When we split, my only concern was the well being of my daughters and making sure that I am not denied the right to be 100% involved in their lives. We decided to share custody, yet somehow she is still technically the "custodial parent". I did not fight that, as at the time I thought that this was as good as its going to get after hearing so many horror stories about good fathers being denied adequate visitation. Thankfully, my ex-wife believes that children need both parents in their lives and did not take even further advantage of what New York State could have hit me with if she so chose.

I have my daughters 3 nights, she has them 4 per week. I am lucky enough to have an understanding employer that allows me to work early hours in order to leave in time to pick my girls up from the bus stop after school. This saves us both hundreds in day care costs each month.

I should also mention that both of us take home nearly identical salaries each year. As far as I know, she may be even making slightly more than I am now.

Although I wouldn't have it any other way in regards to my time spent with my girls, I am still obligated to provide food and shelter just as she does. Why am I obligated to hand over $840 per month to her for child support?

I am 38 years old, and after several years of owning a house with a promising future, I am now going on 7 years back living like a college student in an apartment. The first year on my own, I was paying out more than I was making every month. Needless to say, my credit was destroyed, and am now on the verge of filing for bankruptcy...which will ultimately add on at least 3 more years before I can even be considered for a mortgage. Not to mention, at the rate I am going, I will NEVER be able to retire.

$840 a month on top of her salary allows her to live in a nice, 2,000 sq. ft. home in a nice neighborhood. She also has the luxury of yearly vacations in Europe, home improvements, a nice SUV, and a wardrobe that never ceases to expand.

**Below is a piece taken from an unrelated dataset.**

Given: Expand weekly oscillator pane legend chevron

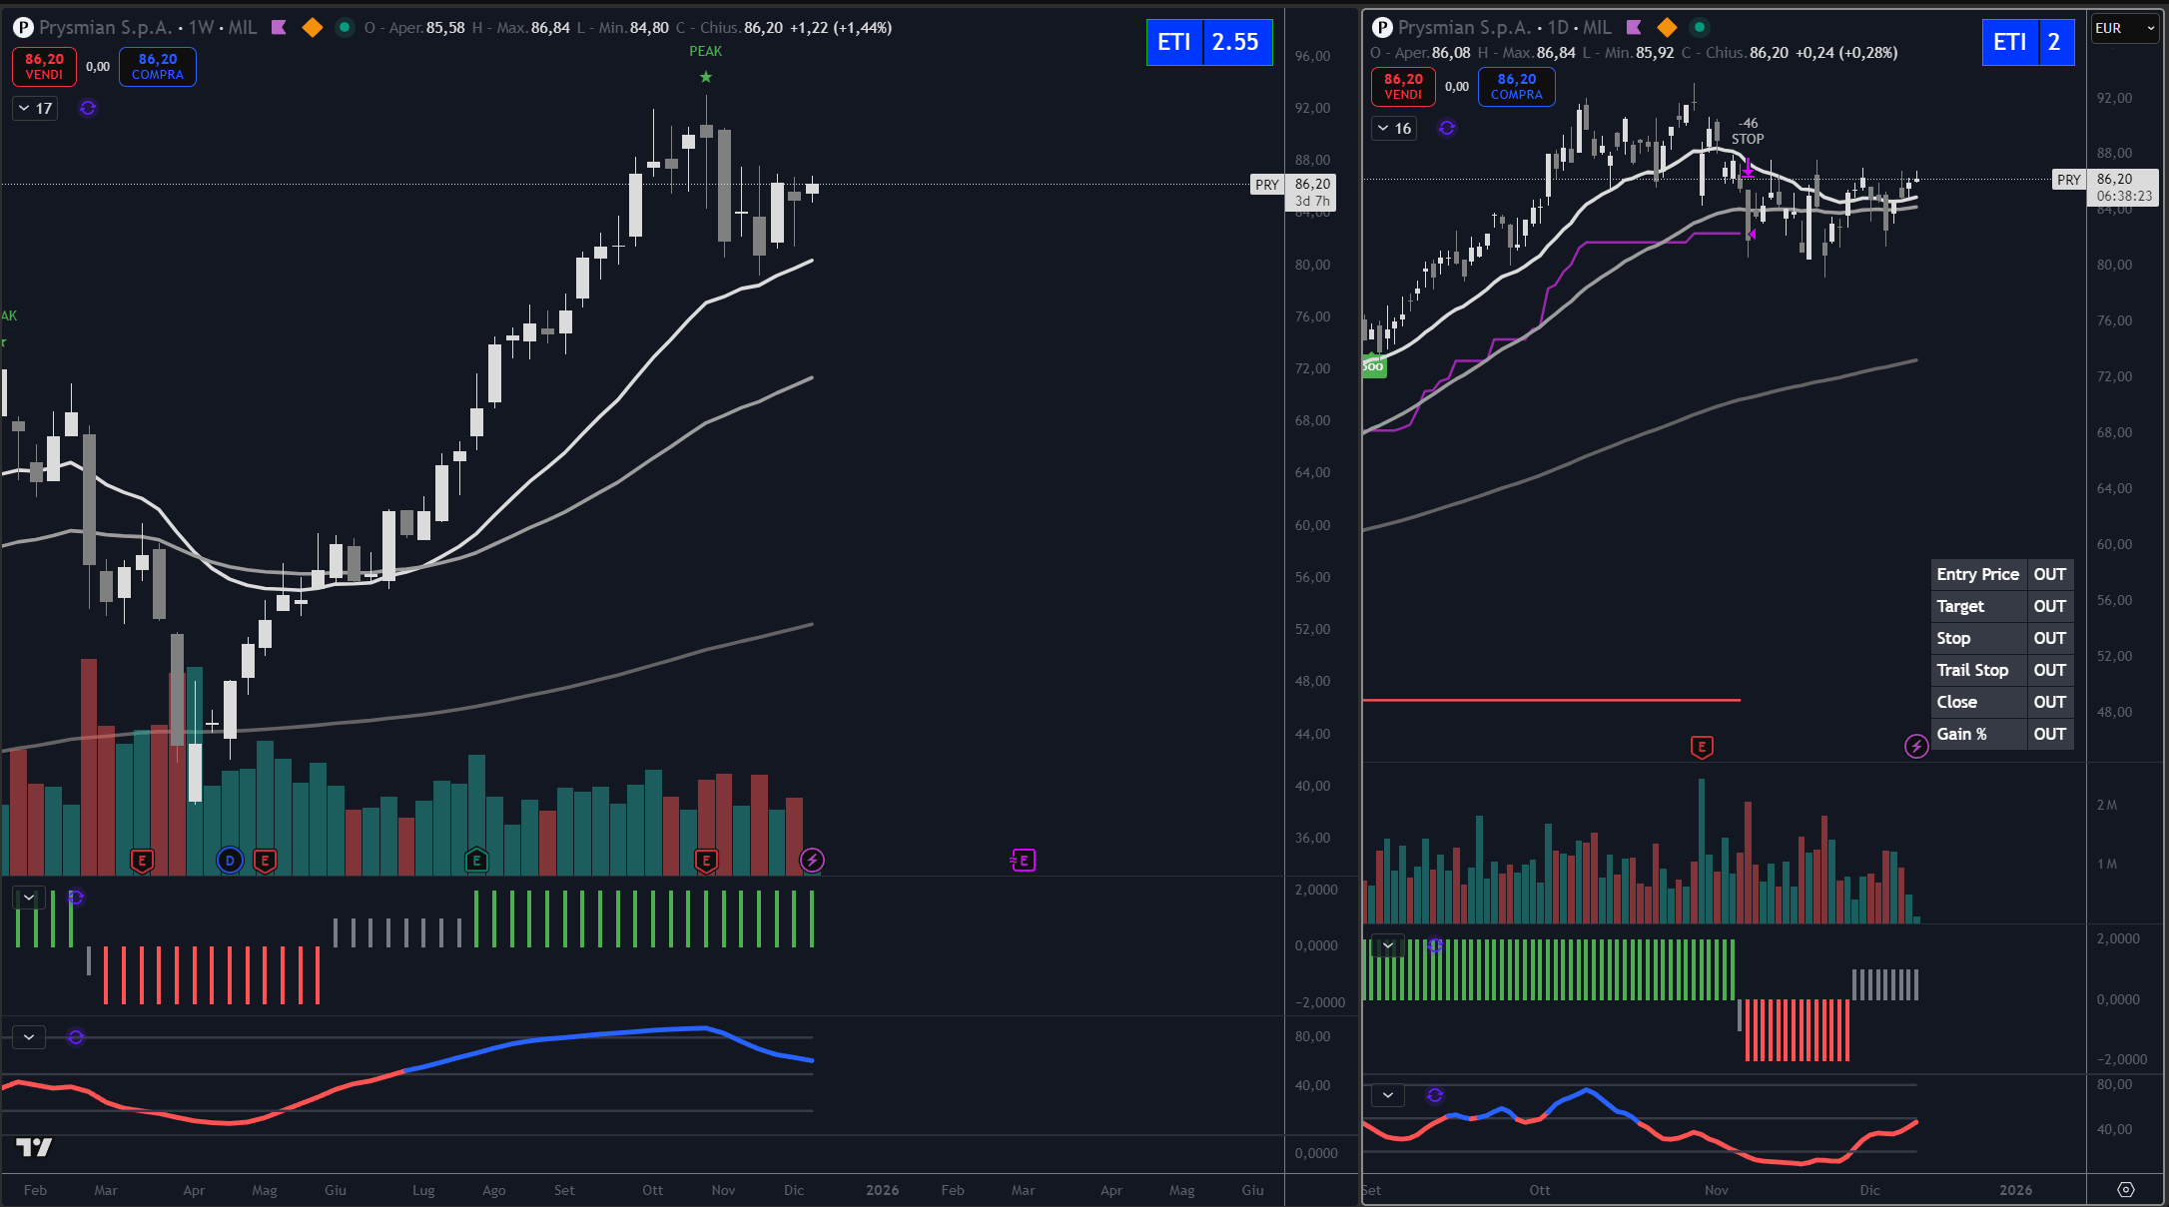Looking at the screenshot, I should tap(29, 1037).
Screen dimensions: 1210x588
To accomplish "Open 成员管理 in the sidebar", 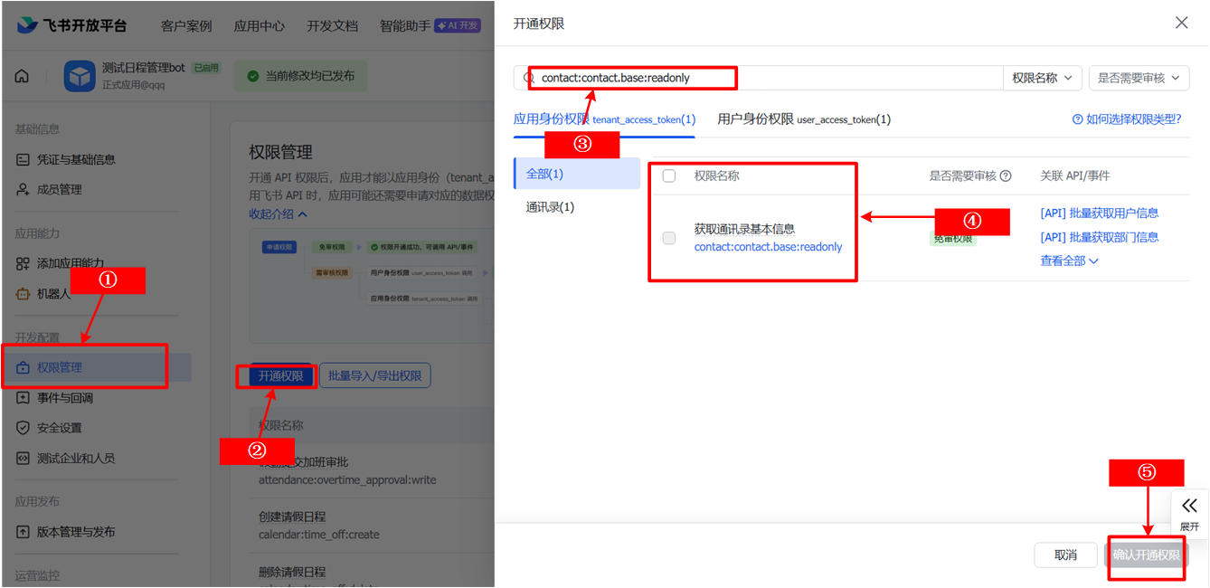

$840 a month deducted from my salary basically means that she is up $1,680 every month on me. Considering I have my kids 3 nights a week, and she has them for 4...its DOES NOT cost a difference of $1,680 per month to provide for children 4 or 5 nights per month more than I do.

New York State has determined that I should have to pay her until BOTH of my children finish college. Whether they go locally for 2 years, or study on the other side of the country for 8 years. Of course, my ex-wife does not have a penny put away towards their education which I am responsible for footing the bill on that as well.

To make things worse, I have just learned that this year she is taking the kids and her unemployed boyfriend (who happens to be a great guy, just out of work now) to France.

I have had about all that I can take, and have reached my breaking point. I'm tired of working hard and having nothing to show for. I'm tired of being stressed about finances and my future, and I'm very tired of being taken advantage of by what is widely known as one of the most heinously unfair places in America for a GOOD FATHER to reside. A great father, is a better way to put it. My kids know it, my friends and family know it, and I could not be more confident boasting it. That is worth more than all the money in the world. I just want FAIR. Nothing more...nothing less.

To make things worse, her own lawyer has admitted to me that there is nothing even close to being fair about the outcome and that he is going through a similar situation with his ex-wife.

If the roles were reversed, I wouldn't have asked for a penny out of her. I couldn't live with myself knowing that I am ruining someone else's life, even someone that I was desperate enough to get away from that I would sacrifice the once promising future that I had. We both have great jobs, and would both have adequate means for owning a home and providing more than decent living conditions for both of our children if things we're truly 50/50.